One of the major changes poised to sweep through theatres and other performance buildings in the next decade is the move to automation. At conferences in London, industry leaders, those involved with major theatres and opera houses, representatives from Cirque du Soleil, and engineers from most of the major stage engineering companies have described the benefits, approaches, and pitfalls of these developments. Many US venues have forestage lifts or orchestra pits operating on Serapid Rigid Chain or Spiralift mechanisms, and companies like JR Clancy, PDO, Texas Scenic, and Vortek are handling increasing numbers of motorized rigging installations. Powered movement of scenery, lighting, floors, and even walls is becoming more widespread in medium-scale and smaller venues, and with this, comes a greater need for knowledge and understanding.

Papers from the London conferences have been published in six full-color volumes, Theatre Engineering And Architecture, providing a unique resource for everyone involved with performing arts buildings. Two books focus particularly on stage machinery and rigging. There are descriptions of stage lift mechanisms and of differing designs of powered hoists, with details of stage control systems and determination of Safety Integrity Levels, a concept that will have an effect in the US in the future. The strain imposed on the body by handling counterweights and the restrictions imposed in the Netherlands on manually-operated flying are examined. Some extensive modern stage engineering and different forms of grids and rigging systems, both from the US and Europe, are examined. The need for regular inspections of rigging systems and how maintenance needs to be carried out is also stressed — all in all, very relevant information which is not available elsewhere.

Many of these topics, and others, will be picked up and developed at NATEAC, if not by speakers, by the specialist engineers, consultants, and delegates attending. As a preview, we reproduce some edited excerpts from the books that are relevant to what is being done internationally in overstage rigging.

Louis Janssen Of theateradvies bv On What Is Happening In The Fly Tower

Many conventional grids have the roof trusses running across stage from left to right with the pulleys on the grid floor (see Figure 1). In my opinion, this is not a good grid; to walk on it is like a minefield with all those trip wires — not very user-friendly, but there can be worse. Where the pulleys are on the floor, the roof is fairly low, and you don't have a lot of flying height. It is natural that, in a refurbishment, you want to leave the grid where it is. This can be made worse after the installation of a power flying system where they have installed walkways over the wire-ropes and other equipment (Figure 2). The height restriction makes it unpleasant for the people who have to work there. Even if you can integrate pulleys into the top of up-downstage roof trusses, you have a curtain of wires to pass through, and the grid space is not easily usable.

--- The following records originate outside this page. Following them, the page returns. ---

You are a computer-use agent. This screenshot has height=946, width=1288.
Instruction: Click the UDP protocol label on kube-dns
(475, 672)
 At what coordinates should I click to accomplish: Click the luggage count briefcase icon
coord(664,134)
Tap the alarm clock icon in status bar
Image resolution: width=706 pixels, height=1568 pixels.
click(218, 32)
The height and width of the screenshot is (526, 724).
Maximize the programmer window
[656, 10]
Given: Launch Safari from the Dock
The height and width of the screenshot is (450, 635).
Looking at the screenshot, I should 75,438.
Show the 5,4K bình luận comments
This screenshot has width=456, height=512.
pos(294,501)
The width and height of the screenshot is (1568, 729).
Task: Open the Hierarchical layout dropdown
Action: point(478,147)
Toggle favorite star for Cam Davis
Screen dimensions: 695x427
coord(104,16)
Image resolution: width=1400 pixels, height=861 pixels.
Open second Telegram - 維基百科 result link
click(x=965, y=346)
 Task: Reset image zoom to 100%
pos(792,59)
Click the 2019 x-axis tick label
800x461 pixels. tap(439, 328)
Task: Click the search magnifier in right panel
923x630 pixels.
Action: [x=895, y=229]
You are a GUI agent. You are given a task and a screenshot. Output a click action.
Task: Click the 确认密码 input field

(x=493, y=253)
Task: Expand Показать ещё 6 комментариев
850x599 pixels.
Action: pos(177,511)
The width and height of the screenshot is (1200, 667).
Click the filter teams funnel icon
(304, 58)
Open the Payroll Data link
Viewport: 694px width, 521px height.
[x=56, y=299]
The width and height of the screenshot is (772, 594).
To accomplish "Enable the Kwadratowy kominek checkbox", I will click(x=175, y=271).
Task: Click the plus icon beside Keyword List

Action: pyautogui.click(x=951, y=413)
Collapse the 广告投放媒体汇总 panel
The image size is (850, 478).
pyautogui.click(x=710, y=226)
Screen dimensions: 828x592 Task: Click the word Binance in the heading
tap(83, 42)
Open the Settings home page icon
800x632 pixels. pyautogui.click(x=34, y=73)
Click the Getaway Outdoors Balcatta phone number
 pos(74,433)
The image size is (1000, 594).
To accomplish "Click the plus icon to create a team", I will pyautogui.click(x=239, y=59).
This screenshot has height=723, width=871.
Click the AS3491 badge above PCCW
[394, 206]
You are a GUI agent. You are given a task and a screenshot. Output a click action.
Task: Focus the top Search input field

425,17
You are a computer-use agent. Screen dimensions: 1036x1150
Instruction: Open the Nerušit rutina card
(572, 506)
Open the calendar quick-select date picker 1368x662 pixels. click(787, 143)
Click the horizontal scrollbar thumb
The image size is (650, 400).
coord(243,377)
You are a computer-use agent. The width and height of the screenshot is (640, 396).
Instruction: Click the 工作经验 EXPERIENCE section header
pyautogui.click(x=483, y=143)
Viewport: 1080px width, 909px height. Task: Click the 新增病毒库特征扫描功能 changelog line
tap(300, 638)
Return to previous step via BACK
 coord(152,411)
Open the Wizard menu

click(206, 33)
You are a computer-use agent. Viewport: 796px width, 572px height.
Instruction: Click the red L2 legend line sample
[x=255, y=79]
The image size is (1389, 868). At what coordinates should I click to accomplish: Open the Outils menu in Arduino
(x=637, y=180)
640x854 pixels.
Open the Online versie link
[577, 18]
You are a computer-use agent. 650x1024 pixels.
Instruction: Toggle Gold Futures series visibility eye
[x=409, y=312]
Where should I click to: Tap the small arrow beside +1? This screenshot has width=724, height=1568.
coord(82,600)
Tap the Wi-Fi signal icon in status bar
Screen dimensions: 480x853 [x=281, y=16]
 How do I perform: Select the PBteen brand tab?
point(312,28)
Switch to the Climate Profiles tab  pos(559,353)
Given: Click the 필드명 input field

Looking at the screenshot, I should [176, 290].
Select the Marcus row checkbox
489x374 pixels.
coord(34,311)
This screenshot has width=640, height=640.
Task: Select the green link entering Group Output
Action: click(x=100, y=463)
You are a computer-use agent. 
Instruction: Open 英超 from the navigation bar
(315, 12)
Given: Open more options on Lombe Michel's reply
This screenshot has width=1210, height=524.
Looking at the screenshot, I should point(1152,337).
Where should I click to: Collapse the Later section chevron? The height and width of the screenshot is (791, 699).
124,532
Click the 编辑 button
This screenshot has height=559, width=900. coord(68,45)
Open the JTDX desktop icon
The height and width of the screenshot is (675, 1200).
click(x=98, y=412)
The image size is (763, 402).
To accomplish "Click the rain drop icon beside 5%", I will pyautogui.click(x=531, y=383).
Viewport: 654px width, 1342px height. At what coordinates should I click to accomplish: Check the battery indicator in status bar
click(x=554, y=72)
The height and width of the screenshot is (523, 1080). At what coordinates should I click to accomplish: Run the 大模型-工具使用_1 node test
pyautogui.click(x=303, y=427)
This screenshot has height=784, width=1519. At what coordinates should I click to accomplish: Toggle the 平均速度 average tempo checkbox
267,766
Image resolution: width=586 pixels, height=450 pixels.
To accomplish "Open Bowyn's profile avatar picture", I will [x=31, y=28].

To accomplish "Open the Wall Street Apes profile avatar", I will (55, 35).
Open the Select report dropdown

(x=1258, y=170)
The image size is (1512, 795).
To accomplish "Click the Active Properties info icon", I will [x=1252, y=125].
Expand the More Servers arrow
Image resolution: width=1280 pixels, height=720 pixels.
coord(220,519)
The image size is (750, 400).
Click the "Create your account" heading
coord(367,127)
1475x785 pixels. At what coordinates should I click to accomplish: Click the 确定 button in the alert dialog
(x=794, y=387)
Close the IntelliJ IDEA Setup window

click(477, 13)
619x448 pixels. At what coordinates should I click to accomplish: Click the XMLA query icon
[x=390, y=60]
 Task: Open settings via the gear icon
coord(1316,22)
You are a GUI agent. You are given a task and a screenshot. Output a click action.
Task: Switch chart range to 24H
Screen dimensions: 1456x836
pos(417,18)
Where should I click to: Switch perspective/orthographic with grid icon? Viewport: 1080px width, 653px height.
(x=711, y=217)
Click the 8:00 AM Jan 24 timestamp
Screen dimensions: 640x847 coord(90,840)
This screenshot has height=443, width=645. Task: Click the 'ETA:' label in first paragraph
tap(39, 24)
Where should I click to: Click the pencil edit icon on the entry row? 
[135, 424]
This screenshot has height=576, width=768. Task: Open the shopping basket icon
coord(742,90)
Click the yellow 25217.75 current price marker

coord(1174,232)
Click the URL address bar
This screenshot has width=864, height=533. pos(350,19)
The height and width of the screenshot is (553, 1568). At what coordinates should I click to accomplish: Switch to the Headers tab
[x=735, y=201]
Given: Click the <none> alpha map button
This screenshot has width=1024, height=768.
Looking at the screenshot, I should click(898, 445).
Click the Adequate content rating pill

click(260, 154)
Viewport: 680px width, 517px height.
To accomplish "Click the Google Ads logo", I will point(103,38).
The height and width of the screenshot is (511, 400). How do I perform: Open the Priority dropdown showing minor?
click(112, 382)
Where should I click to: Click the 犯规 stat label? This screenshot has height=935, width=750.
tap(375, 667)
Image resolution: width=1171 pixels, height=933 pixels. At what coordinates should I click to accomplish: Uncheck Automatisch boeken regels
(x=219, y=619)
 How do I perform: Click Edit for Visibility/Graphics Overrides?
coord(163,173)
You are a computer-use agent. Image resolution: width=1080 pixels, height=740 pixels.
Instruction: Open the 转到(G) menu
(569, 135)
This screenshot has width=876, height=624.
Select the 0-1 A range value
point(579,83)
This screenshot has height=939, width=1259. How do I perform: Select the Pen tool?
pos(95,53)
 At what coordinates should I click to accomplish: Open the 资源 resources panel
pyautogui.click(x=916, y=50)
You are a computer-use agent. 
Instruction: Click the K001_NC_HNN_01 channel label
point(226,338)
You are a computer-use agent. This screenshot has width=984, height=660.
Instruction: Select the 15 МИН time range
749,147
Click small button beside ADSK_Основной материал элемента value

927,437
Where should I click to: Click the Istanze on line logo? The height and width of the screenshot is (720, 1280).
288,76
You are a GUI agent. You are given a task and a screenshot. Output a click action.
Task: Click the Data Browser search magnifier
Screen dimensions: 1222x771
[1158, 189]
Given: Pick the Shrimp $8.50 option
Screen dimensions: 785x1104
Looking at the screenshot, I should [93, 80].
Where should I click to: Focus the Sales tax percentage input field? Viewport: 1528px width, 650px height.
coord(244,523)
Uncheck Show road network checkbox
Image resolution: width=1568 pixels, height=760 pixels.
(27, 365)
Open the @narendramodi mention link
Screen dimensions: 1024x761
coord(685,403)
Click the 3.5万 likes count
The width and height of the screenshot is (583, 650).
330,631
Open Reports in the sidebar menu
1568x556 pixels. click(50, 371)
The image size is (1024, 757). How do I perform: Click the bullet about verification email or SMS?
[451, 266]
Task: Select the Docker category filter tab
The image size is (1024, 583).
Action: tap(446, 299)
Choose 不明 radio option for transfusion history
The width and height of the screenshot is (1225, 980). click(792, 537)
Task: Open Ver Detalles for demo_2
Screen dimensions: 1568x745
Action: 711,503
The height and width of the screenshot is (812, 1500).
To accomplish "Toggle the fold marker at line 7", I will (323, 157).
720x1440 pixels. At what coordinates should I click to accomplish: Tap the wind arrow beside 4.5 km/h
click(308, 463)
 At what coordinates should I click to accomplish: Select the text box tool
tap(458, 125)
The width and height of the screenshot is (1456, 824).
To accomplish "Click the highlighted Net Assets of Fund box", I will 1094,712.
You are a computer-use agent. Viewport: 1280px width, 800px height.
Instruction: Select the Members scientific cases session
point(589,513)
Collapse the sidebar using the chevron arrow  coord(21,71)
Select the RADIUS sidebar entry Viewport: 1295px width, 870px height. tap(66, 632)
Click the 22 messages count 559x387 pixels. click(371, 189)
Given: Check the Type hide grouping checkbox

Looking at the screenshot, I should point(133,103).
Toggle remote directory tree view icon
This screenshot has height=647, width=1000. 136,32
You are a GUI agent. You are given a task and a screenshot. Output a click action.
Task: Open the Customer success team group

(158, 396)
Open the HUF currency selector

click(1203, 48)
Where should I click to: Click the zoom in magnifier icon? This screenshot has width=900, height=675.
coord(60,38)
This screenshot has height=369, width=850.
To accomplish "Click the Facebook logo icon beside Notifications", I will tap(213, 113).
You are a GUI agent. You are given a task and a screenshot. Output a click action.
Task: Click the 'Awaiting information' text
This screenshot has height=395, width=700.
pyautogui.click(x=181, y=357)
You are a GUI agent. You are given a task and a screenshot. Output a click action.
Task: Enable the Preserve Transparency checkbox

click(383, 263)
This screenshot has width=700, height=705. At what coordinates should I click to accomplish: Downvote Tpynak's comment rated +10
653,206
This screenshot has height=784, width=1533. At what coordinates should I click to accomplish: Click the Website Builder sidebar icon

As a result of all this, we thought, “We have to get rid of those wires.” This led to the concept of putting the wire ropes under the floor of the grid. We designed it so that the pulleys are under the floor, and the wire ropes run across-stage under the grid channels. The channels are 140mm (5½") wide, and the opening between them is 60mm (2½") wide, so they are set out at 200mm (8") centers. Chain hoists or point hoists can be rigged through the openings without worrying about hitting the wire ropes, and the pulleys can be serviced from above, because you can take up sections of the floor. By using a perforated channel, we allow water from sprinklers to pass through. As the pictures show, the grid is a very clear space (Figure 3). In some installations, we have hinged the floor channels so that adjacent panels open against each other, so you can get a good size opening if you need to lower large electrical plugs through.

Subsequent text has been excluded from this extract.